A lot of businesses use motivators to, well, motivate their staff. You may well be one of them. However, research shows that…
Contingent motivators can do harm
That’s right – carrots and sticks don’t work!
Many businesses give incentives to get tasks done. If you want a specific task done, this system can still work.
The snag is…
…it won’t work for tasks where you want people to think around a subject. Carrots and sticks make people focus on the task in hand.
Rewards work well for narrow-focused tasks – those from the 20th century (like assembly lines) are most apposite. (I’m not including bankers’ bonuses here – that seems to be a world apart.)
The corollary is that rewards narrow the focus – if want people to see the periphery/see outside of the box, then it doesn’t work.
In these situations, intrinsic motivators – autonomy, mastery and purpose – work better.
Does that sound a bit new-worldy and dodgy? Let’s hear what the economists have to say then:
MIT
As long as the task involved only mechanical skill, bonuses worked as they would be expected: the higher the pay, the better the performance. But once the task called for even rudimentary cognitive skill, a larger reward led to poorer performance.

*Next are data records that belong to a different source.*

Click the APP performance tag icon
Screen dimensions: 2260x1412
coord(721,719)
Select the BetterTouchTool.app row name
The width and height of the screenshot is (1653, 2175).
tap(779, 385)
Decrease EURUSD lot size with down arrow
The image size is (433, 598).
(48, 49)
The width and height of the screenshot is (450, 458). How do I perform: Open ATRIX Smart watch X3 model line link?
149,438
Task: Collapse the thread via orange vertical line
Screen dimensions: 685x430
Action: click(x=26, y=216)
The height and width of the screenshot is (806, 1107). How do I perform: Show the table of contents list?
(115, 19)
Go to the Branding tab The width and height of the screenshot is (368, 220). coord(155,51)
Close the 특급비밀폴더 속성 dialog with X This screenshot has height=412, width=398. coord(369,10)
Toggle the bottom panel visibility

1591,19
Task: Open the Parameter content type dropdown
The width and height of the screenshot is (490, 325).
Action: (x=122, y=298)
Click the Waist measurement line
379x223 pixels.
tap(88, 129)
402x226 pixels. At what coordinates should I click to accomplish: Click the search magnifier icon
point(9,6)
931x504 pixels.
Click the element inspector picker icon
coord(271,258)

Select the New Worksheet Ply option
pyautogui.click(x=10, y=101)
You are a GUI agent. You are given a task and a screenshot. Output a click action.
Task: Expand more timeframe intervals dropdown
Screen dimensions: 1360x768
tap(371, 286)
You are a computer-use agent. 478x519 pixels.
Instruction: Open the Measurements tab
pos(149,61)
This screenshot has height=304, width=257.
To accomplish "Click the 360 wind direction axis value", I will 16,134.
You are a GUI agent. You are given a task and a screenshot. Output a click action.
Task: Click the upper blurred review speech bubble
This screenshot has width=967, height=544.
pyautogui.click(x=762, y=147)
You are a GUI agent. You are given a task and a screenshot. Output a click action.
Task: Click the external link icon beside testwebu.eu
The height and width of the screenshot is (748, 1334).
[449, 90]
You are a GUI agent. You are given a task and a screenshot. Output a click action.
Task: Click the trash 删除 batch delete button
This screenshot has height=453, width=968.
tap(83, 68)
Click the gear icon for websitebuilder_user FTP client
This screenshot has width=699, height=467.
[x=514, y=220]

In eight of the nine tasks we examined across the three experiments, higher incentives led to worse performance.
LSE
We find that financial incentives…can result in a negative impact on overall performance.
According to Dan Pink:
- There’s a mismatch between what science knows and what business does.
- Carrots work in a surprisingly small set of circumstances.
- Those “if-then” rewards stifle creativity
- The secret to high performance is intrinsic drive.
What this means, is, if you want thinking that will make your business more money, and will keep your employees happy, then reward them by awarding more autonomy. Google does it.